Local November 21, 2013 | 11:02 am

Dominican Republic tops traffic death rate; Brazil is fatality king, EFE reports

Rio de Janeiro.- Dominican Republic’s 41.7 deaths per 100,000 inhabitants tops the list of countries with the most traffic violence, but whose absolute number of deaths of 4,143 in 2010, is nearly 10 times fewer than in Brazil,EFE reports.

The chilling figure appears in the World Health Organization (WHO) report which says that of a total of 980,838 traffic accident deaths in Brazil between 1980 and 2011, the number of victims reached a record 43,256 last year, according to a study released today by the Latin American Faculty of Social Sciences (Flacso).

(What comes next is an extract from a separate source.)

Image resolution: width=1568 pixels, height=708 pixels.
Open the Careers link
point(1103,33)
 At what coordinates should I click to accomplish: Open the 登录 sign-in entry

The number of victims on streets and highways more than doubled from 20,203 in 1980 to 43,256 in 2011, “partly because of the increase in the number of vehicles but also from the omissions of authorities,” says the study by Flacso and the Brazilian Center for Latin American Studies (Cebela).

"Institutions which by legal mandate should assume responsibility for safe mobility are exempted from doing so, blaming the victims" said the sociologist Julio Jacobo Waiselfisz, Coordinator of studies on violence at Flacso and author of the report, quoted by EFE.

The study uses Health Ministry data and shows a initial success when a more rigorous transit code took effect in 1998, but has already lost its effect.